Le 15 avril 1941, il devient le premier gérant non-protestant chez Robin lorsqu'il se convertit au catholicisme pour se marier. Les Robin créaient un précédent en acceptant un gérant catholique à leur service. Entre 1914 et 1956, il y avait des catholiques à l'emploi de la compagnie, mais aucun ne songeait à la possibilité de devenir gérant de succursale.

Quand M. Barette était entré chez Alexandre et Le Marquand, il avait signé un contrat de 5 ans et son salaire avait été fixé, pour cette durée, à 50 louis (terme jersiais signifiant la livre sterling); M. Barette recevait donc, pour 5 ans de labeur, la somme d'environ deux cents dollars. Après 3 ans, le jeune employé, n'ayant plus d'argent, a du avoir recours à sa famille en Jersey. La compagnie lui donne alors une augmentation.

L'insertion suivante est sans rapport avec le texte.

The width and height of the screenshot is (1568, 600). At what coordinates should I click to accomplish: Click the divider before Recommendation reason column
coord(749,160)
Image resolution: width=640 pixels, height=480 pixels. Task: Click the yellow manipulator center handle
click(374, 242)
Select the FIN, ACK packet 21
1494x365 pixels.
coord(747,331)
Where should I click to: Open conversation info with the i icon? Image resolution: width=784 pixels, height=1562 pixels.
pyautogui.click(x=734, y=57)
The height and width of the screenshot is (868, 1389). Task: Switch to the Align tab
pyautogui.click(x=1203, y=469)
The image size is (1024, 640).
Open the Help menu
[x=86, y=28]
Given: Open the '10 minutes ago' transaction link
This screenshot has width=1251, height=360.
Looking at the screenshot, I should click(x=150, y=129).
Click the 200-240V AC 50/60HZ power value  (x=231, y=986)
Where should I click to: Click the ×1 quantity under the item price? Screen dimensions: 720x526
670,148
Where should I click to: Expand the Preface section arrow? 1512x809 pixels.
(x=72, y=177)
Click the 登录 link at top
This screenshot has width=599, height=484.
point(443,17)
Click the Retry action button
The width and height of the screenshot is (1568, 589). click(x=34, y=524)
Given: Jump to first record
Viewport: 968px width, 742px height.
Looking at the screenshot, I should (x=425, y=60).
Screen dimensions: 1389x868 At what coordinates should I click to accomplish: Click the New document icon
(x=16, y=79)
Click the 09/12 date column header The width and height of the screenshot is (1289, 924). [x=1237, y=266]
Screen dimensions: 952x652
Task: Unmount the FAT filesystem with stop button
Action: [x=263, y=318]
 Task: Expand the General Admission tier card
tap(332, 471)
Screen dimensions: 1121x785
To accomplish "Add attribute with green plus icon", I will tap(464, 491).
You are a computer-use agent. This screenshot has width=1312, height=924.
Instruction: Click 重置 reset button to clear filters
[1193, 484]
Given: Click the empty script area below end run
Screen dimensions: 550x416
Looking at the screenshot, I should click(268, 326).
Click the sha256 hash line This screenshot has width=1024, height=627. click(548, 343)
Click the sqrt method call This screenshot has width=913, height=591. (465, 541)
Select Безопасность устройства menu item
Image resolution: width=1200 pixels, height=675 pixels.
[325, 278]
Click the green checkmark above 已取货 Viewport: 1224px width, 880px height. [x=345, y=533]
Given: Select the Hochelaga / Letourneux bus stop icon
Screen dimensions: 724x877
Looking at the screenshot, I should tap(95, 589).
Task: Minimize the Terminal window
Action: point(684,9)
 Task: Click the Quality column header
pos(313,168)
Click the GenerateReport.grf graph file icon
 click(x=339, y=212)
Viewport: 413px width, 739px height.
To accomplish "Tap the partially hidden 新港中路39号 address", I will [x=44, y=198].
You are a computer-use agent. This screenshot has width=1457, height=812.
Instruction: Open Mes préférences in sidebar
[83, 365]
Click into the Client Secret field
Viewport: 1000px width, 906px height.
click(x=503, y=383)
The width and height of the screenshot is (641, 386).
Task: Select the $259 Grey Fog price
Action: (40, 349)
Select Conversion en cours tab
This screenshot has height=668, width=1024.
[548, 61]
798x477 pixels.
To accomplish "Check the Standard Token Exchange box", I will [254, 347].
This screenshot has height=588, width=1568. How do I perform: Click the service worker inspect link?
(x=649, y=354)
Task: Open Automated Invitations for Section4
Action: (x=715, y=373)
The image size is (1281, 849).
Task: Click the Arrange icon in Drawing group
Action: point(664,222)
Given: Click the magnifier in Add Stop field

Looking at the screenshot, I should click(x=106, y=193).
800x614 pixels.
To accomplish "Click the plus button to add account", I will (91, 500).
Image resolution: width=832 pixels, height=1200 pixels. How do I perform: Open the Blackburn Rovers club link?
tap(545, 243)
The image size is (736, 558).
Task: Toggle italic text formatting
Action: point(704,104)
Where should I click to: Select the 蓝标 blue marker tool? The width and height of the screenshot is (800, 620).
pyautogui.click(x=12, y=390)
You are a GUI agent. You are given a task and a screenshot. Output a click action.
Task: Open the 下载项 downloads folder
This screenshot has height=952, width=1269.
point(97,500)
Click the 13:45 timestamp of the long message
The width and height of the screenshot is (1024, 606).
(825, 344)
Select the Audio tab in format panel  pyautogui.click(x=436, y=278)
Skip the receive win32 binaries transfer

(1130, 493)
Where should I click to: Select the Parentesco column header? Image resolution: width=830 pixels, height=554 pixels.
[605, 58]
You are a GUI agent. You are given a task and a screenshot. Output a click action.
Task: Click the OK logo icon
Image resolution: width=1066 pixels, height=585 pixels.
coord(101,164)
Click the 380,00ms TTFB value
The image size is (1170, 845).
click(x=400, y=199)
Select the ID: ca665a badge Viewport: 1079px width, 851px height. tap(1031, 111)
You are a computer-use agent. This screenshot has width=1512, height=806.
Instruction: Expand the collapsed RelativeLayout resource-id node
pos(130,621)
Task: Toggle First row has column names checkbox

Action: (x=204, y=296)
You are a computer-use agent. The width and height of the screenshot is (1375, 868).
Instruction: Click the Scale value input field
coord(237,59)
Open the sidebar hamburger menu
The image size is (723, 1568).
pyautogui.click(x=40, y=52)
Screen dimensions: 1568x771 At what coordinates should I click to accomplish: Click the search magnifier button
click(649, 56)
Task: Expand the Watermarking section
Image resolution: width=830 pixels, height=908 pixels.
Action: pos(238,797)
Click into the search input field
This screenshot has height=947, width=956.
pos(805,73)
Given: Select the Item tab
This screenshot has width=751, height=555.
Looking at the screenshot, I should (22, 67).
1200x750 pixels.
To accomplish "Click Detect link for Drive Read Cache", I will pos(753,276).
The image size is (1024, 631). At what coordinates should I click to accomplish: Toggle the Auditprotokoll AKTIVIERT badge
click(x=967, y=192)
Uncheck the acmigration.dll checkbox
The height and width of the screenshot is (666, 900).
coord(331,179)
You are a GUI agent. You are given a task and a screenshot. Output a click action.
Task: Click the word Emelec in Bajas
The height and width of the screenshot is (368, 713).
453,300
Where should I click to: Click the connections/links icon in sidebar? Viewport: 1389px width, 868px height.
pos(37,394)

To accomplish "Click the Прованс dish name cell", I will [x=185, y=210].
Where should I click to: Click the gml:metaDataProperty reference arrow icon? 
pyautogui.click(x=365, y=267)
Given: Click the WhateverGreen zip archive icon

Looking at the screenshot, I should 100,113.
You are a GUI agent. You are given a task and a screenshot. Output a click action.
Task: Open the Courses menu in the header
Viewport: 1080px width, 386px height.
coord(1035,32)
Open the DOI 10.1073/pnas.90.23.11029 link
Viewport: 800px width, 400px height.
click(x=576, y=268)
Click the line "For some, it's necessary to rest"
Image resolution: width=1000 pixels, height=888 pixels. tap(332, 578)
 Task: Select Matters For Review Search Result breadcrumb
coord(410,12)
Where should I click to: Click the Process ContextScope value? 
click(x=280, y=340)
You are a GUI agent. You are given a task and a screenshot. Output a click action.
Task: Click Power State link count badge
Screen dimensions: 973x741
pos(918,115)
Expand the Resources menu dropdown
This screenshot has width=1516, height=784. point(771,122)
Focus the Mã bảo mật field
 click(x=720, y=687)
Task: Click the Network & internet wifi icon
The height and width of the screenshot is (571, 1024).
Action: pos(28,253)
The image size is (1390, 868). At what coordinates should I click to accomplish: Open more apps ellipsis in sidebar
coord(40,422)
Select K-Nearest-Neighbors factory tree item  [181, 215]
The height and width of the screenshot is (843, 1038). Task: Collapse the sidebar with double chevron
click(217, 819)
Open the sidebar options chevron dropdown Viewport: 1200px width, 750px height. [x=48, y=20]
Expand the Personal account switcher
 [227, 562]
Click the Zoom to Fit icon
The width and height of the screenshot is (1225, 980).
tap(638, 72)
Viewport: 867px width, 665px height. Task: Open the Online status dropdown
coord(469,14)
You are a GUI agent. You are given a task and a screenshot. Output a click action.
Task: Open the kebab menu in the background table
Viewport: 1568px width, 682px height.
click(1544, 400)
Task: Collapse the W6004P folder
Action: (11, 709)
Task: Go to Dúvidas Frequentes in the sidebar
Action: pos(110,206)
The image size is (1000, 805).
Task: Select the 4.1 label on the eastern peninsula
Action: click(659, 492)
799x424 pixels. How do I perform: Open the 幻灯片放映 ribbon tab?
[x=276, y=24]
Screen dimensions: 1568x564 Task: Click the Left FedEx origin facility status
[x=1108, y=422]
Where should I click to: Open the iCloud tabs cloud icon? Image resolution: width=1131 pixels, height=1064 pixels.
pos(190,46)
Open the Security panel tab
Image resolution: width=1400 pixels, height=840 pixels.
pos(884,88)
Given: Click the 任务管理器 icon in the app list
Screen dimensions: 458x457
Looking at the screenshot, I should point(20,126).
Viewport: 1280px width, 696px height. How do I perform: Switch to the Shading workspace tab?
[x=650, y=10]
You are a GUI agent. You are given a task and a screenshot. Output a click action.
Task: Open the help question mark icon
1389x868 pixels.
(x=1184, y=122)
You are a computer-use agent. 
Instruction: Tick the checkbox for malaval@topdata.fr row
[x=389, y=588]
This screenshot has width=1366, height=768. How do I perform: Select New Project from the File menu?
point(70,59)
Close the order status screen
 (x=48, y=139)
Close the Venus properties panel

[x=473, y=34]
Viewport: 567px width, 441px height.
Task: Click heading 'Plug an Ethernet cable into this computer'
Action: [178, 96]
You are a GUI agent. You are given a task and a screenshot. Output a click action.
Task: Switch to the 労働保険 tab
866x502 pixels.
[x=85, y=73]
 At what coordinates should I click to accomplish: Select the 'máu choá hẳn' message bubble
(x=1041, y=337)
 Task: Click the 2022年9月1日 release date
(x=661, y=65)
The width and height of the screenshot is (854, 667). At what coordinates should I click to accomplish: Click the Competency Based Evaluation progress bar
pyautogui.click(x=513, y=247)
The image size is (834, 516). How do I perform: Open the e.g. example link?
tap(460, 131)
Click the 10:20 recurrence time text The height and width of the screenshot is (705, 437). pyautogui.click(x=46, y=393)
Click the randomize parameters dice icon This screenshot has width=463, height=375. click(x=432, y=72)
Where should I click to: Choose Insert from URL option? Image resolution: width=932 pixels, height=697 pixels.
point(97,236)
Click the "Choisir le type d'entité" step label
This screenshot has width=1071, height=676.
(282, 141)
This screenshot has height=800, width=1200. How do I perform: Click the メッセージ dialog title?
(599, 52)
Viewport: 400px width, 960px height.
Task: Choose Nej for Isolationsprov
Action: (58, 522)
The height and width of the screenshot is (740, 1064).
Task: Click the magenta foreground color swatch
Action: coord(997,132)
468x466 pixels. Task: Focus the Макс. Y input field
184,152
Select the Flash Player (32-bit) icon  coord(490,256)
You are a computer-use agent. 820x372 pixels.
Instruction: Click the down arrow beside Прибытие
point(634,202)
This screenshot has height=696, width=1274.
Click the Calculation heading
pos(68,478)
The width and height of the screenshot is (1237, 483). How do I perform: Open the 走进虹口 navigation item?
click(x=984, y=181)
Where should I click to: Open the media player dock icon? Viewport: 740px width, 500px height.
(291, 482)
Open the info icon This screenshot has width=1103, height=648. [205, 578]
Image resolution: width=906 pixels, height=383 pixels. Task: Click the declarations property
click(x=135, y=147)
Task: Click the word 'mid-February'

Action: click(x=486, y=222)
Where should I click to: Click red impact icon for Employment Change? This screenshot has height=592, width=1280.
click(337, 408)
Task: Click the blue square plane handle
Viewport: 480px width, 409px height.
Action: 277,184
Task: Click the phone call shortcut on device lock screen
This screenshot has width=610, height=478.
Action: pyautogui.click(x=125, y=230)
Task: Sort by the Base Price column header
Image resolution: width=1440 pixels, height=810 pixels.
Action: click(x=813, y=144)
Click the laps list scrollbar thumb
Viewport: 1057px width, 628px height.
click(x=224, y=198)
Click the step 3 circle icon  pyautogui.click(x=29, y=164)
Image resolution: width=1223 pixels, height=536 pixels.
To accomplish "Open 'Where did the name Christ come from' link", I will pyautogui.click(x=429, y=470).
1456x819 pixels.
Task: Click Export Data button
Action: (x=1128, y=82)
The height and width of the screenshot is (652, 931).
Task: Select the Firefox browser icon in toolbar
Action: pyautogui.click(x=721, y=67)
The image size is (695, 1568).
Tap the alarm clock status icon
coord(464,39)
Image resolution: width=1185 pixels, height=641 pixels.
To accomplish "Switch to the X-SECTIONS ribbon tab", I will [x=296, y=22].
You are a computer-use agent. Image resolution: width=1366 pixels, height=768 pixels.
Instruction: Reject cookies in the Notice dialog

Pour les deux dernières années de son engagement il recevra $300.00.

Lorsque M. Barette travaillait chez Robin, la pension et le couvert étaient inclus dans le salaire. Chaque magasin avait "sa maison du personnel" (staff house). Des fermiers jersiais cultivaient la terre et on leur fournissait deux ou trois chevaux pour faire le travail des champs. À la maison, on employait une femme comme cuisinière et ménagère. Si le gérant était marié, cet ouvrage revenait à son épouse. Les commis étaient à l'oeuvre de 7h à 12h et de 1 h à 6h Ils devaient souvent faire du temps supplémentaire, sans rémunération, bien entendu. On respectait les fêtes religieuses et on servait du poisson le vendredi. Le passage de retour chez eux était payé aux commis à l'expiration de leur contrat.